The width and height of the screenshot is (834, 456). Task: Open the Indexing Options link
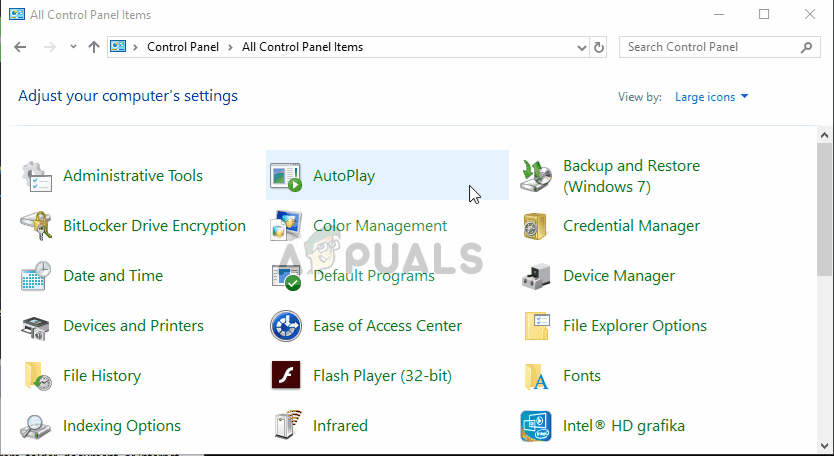tap(122, 426)
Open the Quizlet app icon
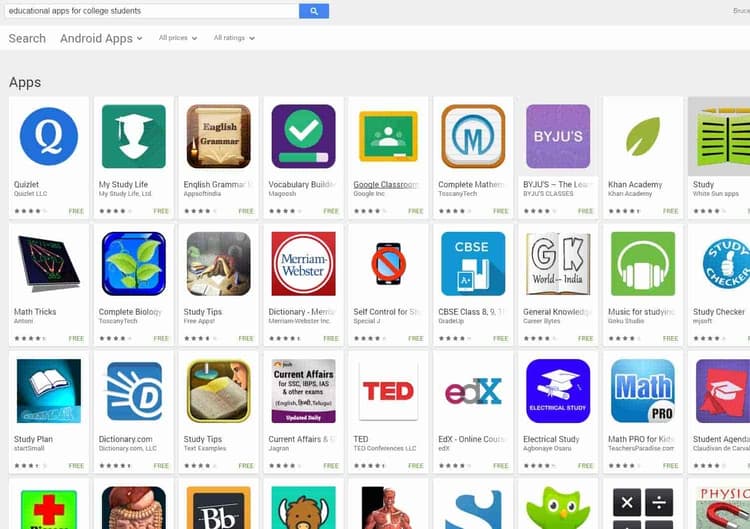Screen dimensions: 750x529 pos(49,136)
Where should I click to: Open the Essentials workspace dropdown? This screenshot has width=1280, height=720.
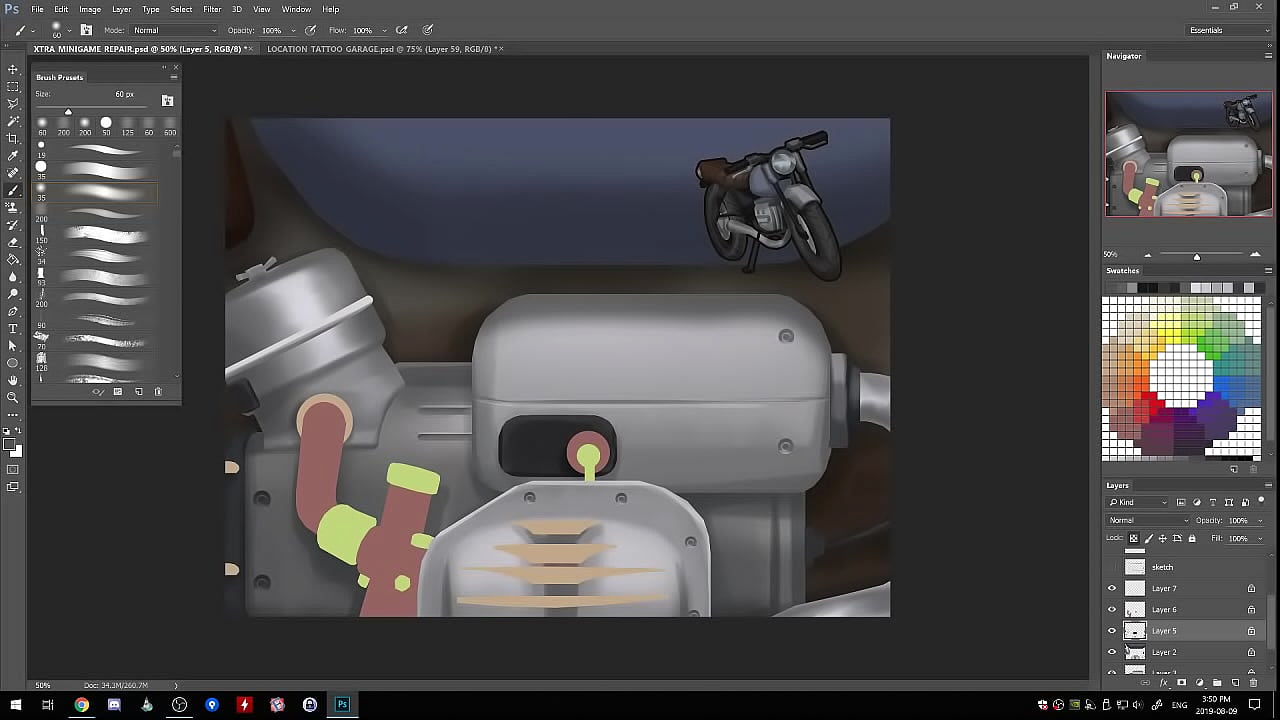pyautogui.click(x=1228, y=30)
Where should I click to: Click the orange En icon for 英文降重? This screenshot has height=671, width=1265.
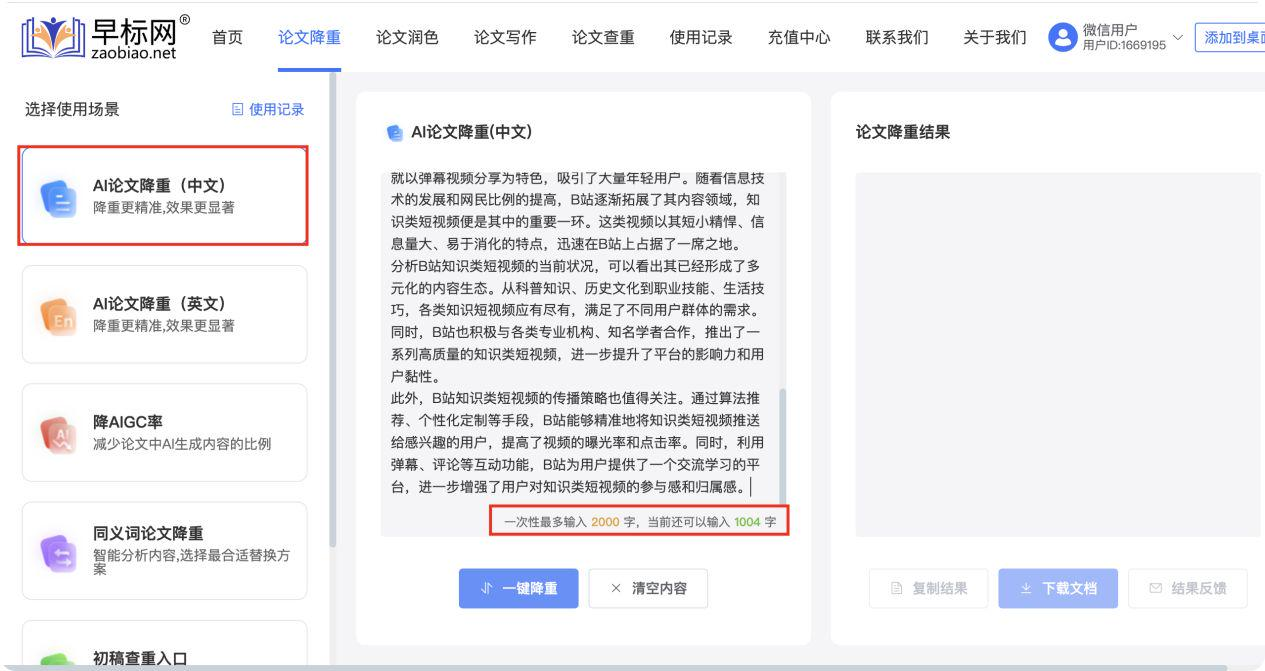click(57, 314)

### EXERCISE
Repeat, exactly and in full, every entry in the data, but not the pictures.

### EXERCISE SOLUTION
The width and height of the screenshot is (834, 456). Task: Open the Indexing Options link
tap(122, 426)
Open the Quizlet app icon
Screen dimensions: 750x529 pos(49,136)
Where should I click to: Open the Essentials workspace dropdown? This screenshot has width=1280, height=720.
pyautogui.click(x=1228, y=30)
Where should I click to: Click the orange En icon for 英文降重? This screenshot has height=671, width=1265.
click(57, 314)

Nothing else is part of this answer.